BRIEF: Set out as a numbered list the lines of the items below, starting with the line containing "At what (x,y)" and going on through the line containing "Looking at the", with blank lines dropped. Leave the pictures out of your list.

DATA FOR REVIEW:

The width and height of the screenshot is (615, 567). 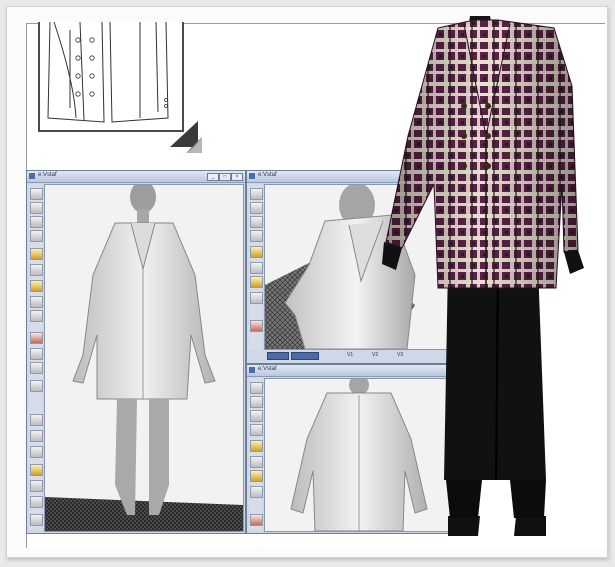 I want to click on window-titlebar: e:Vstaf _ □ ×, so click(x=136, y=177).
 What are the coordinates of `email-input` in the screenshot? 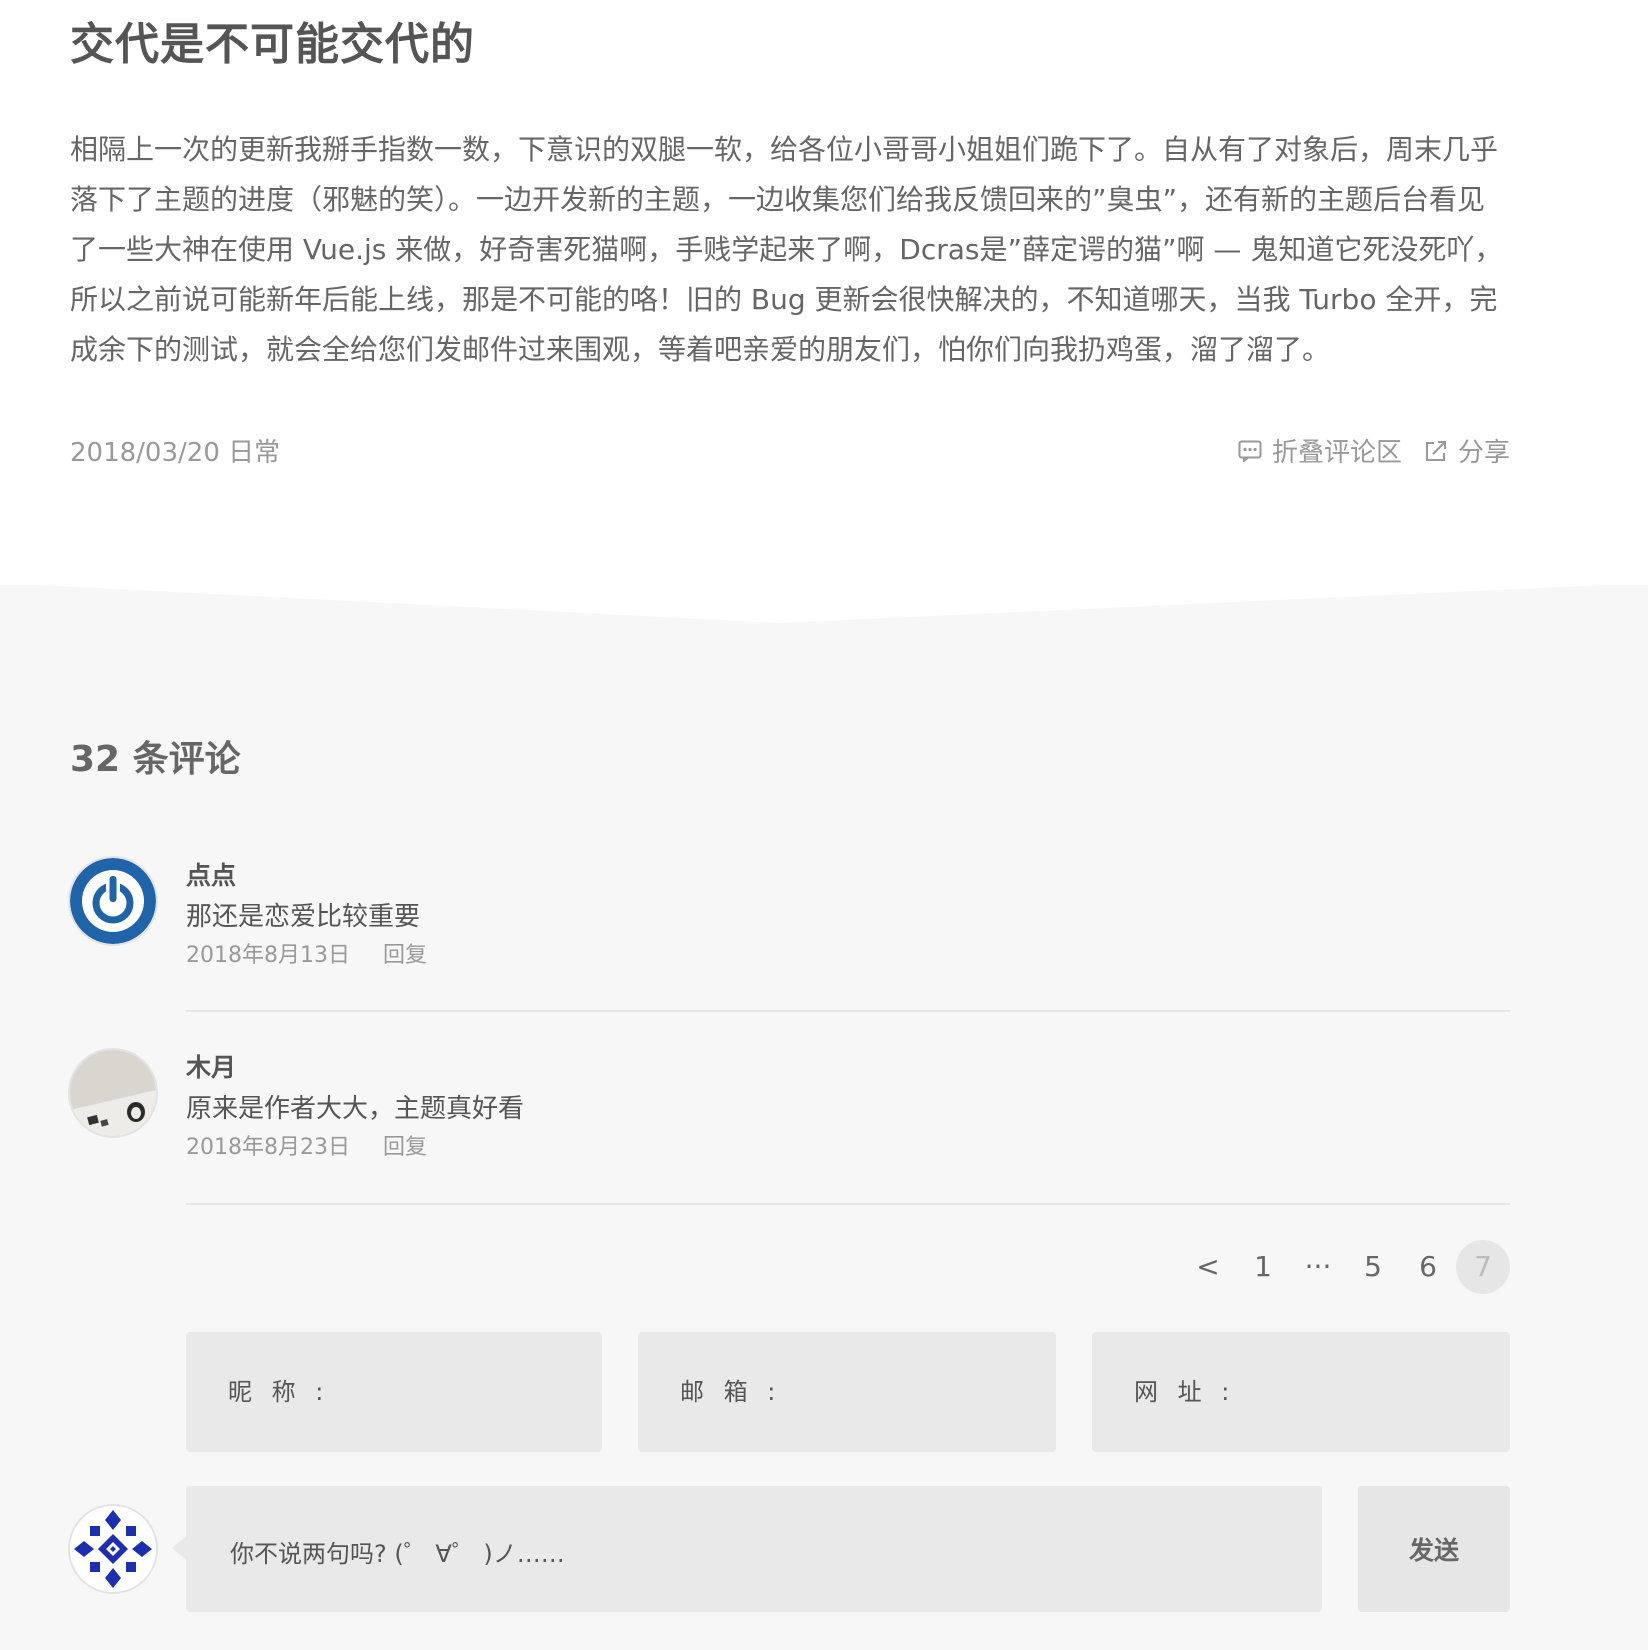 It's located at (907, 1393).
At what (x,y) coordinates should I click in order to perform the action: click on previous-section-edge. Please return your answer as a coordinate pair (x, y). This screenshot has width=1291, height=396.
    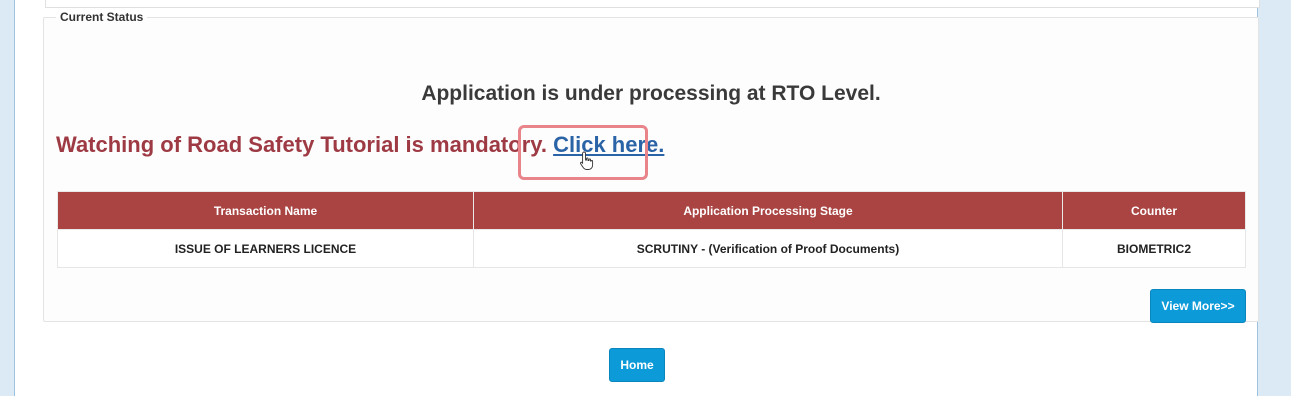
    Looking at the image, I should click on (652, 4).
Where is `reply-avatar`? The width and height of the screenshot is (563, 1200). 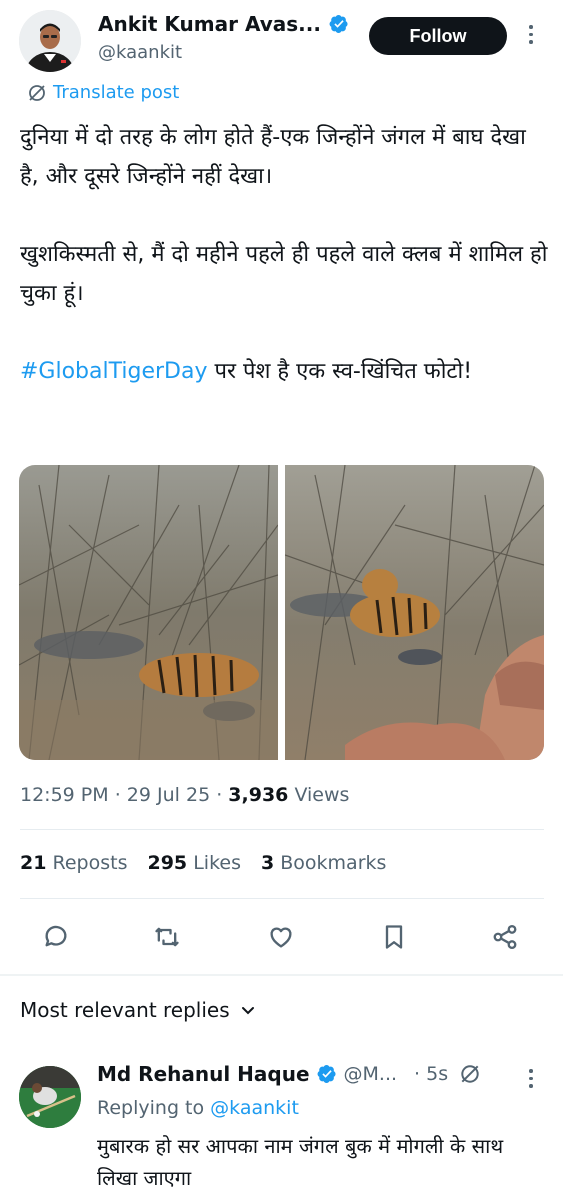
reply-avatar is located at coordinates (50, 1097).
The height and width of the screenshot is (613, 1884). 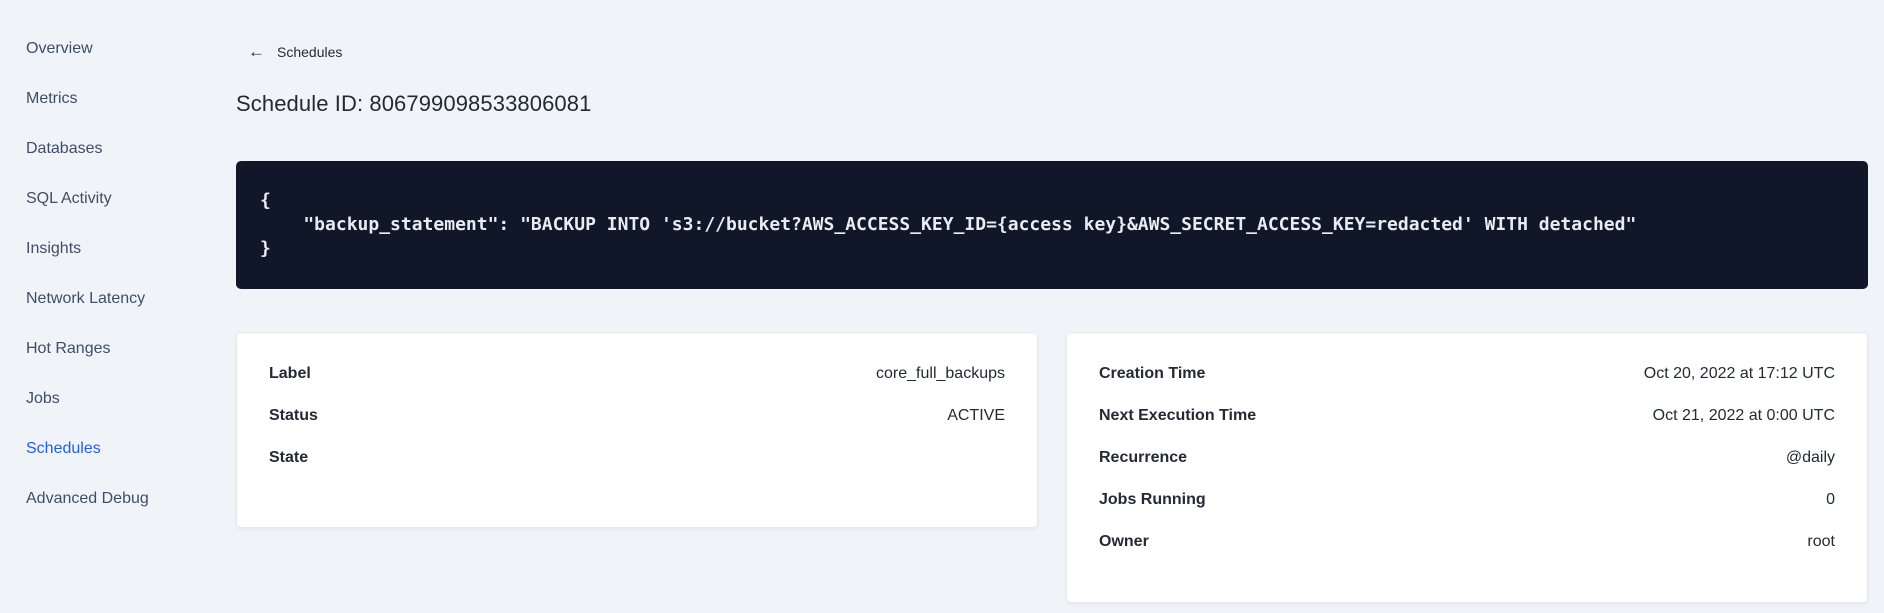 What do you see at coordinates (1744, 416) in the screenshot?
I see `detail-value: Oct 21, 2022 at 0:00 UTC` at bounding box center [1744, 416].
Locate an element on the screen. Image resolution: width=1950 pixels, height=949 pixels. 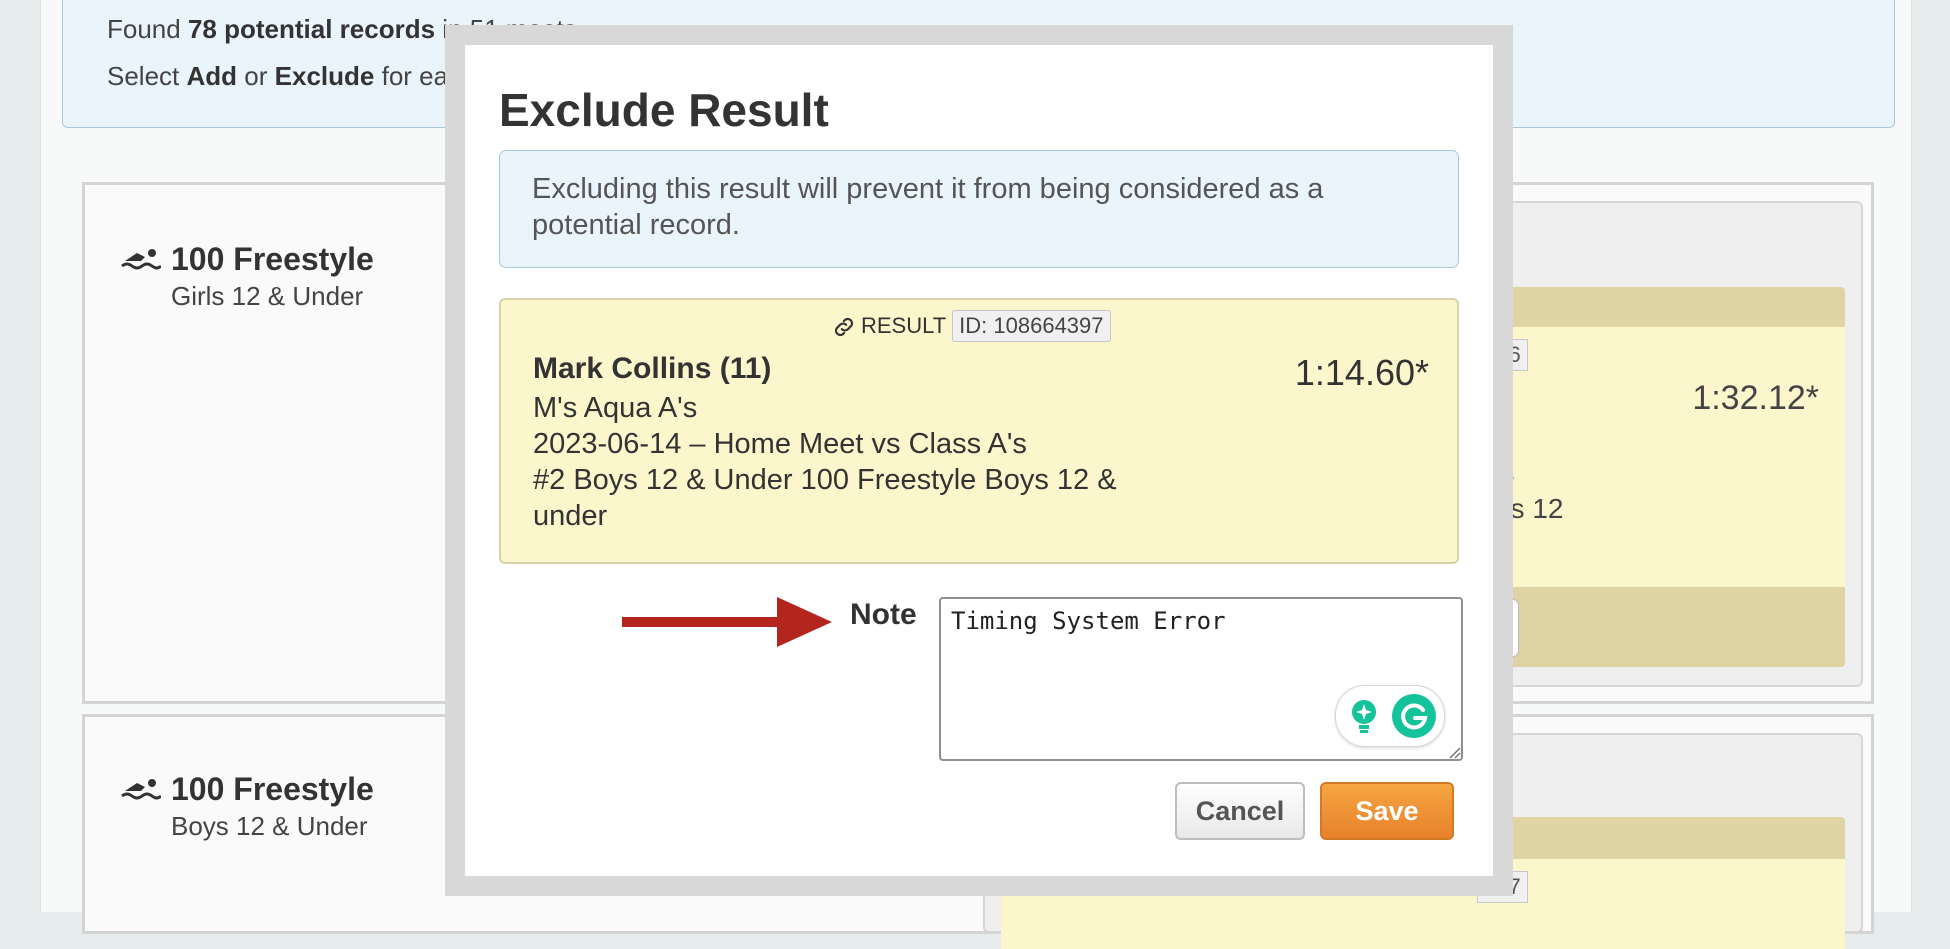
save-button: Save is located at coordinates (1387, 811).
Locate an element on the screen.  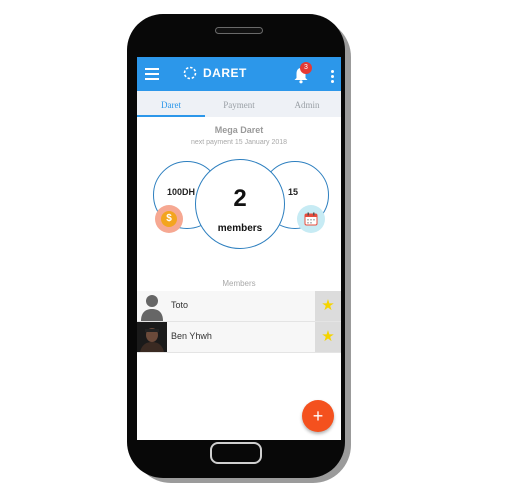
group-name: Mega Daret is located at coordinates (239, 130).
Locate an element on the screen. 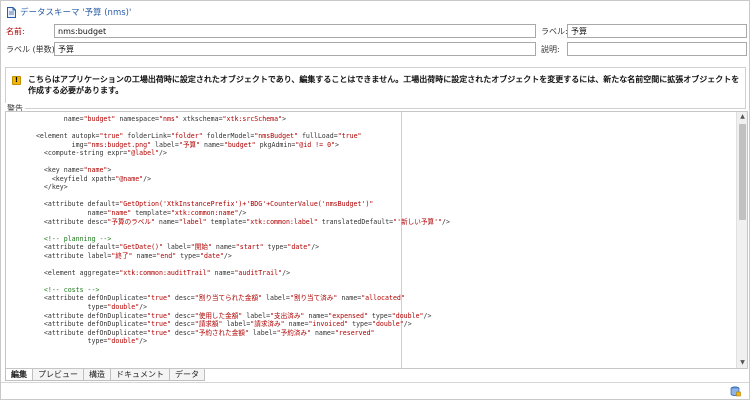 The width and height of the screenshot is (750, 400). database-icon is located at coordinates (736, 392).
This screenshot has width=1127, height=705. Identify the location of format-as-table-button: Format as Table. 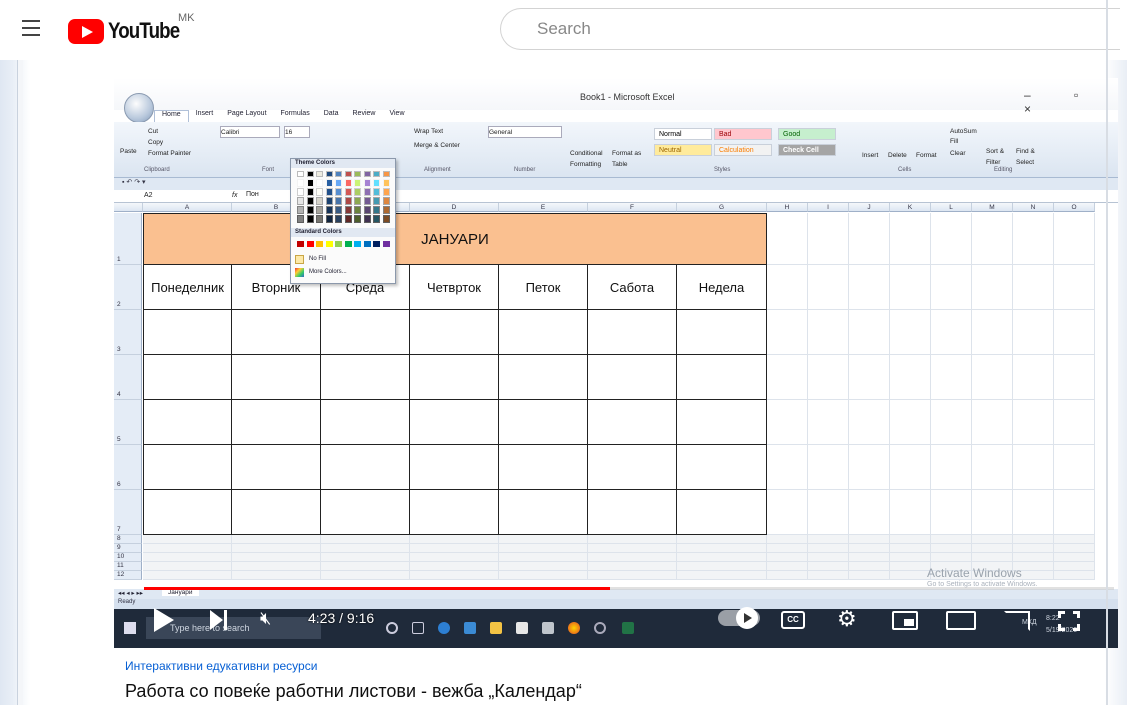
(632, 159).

ANSWER SPACE:
1. At what (x,y) coordinates should I click in order to perform the action: click on previous-section-edge. Please return your answer as a coordinate pair (x, y). This screenshot has width=1291, height=396.
2.     Looking at the image, I should click on (652, 4).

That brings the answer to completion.